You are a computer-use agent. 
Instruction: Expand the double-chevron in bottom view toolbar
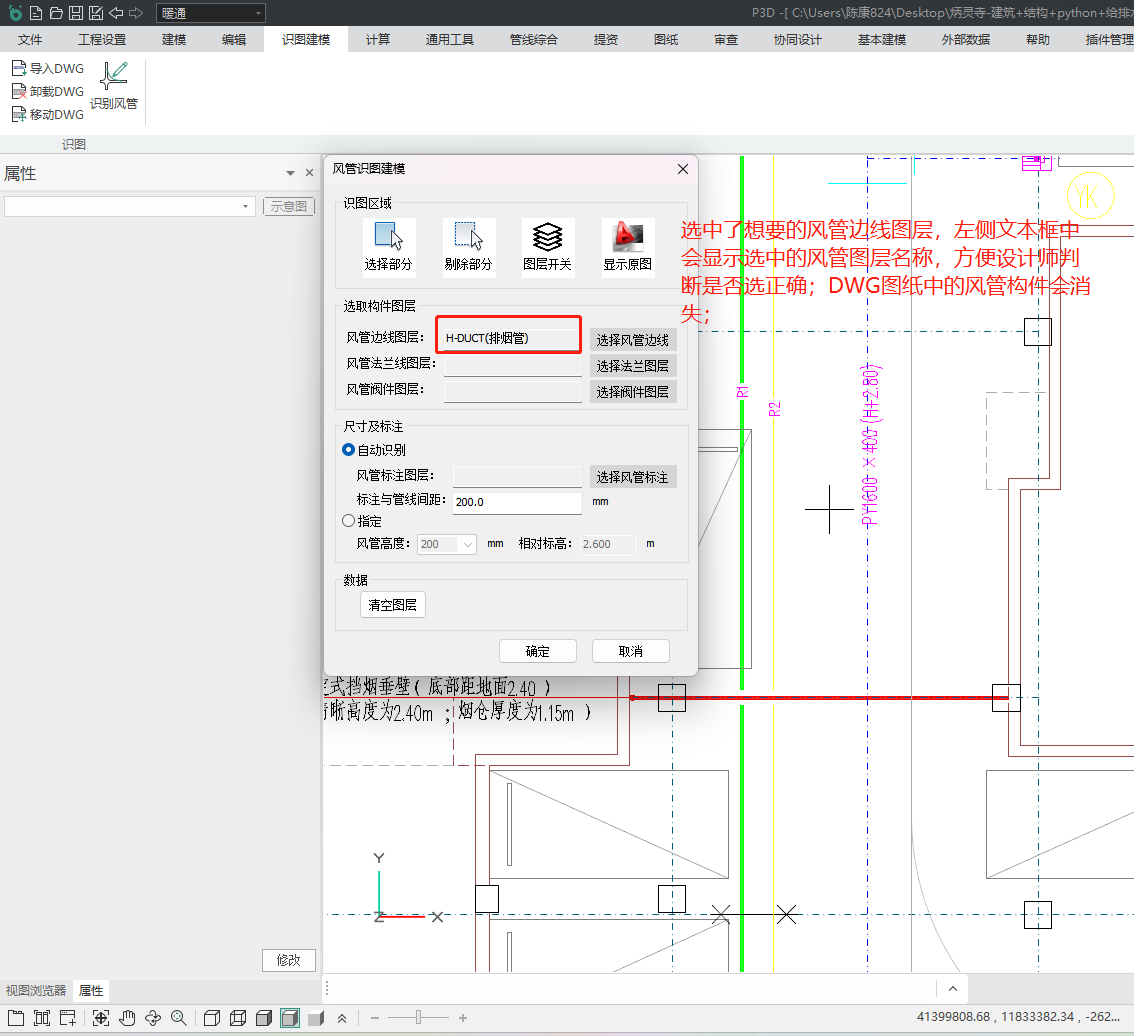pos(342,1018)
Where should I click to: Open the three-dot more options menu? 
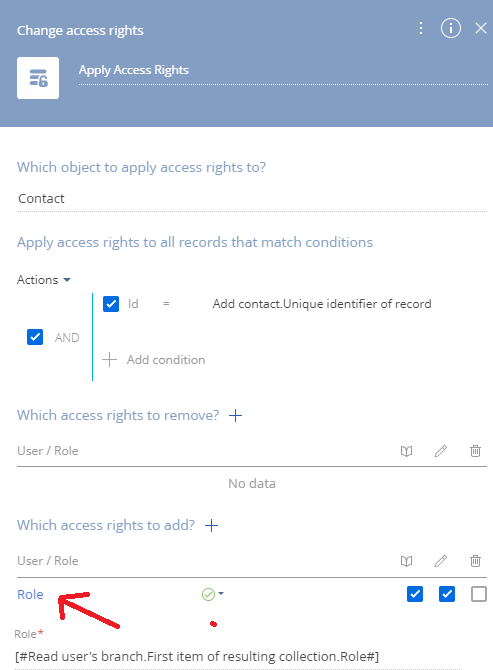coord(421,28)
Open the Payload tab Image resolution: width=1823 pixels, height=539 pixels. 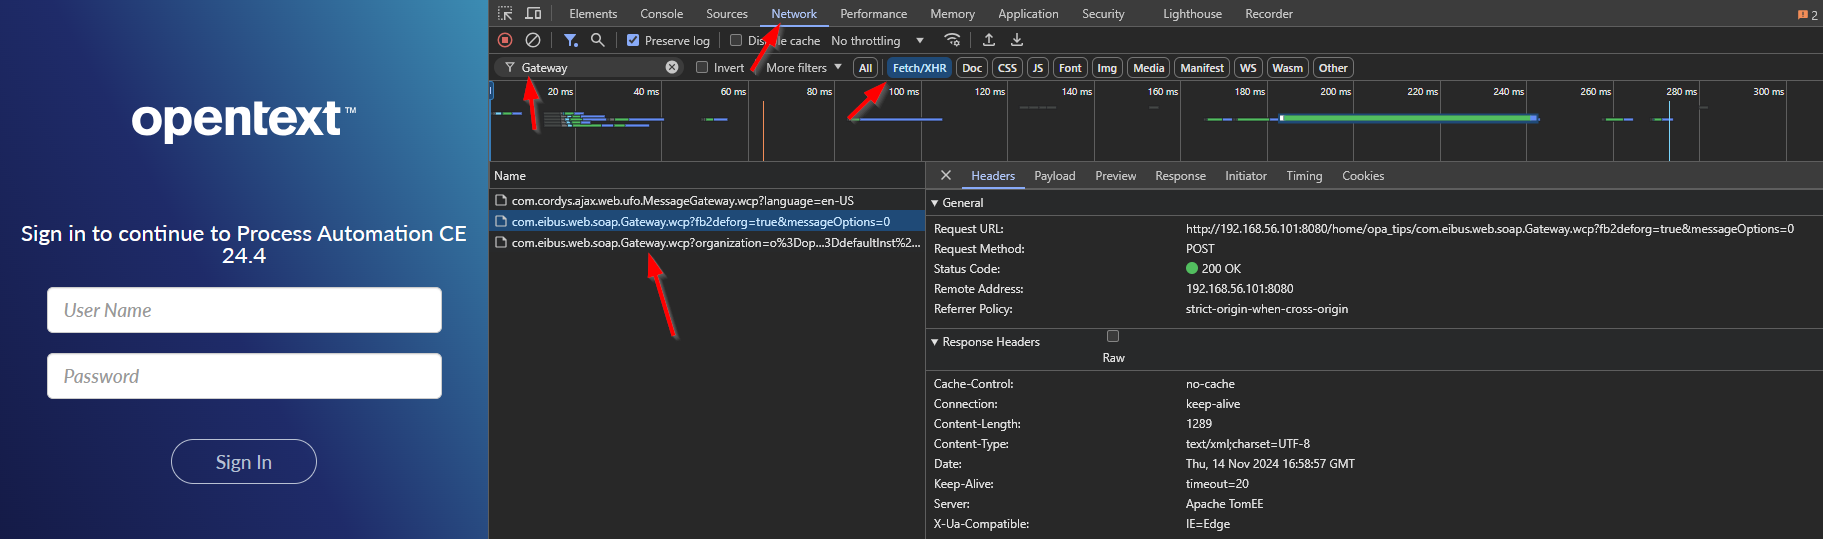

★ ★ ★ ★ ★

Quote each entry above verbatim and drop the pictures.

* [Completed task]
You are a computer-use agent. 
Instruction: Expand the double-chevron in bottom view toolbar
pos(342,1018)
Where should I click to: Open the three-dot more options menu? 
coord(421,28)
Open the Payload tab Image resolution: width=1823 pixels, height=539 pixels. 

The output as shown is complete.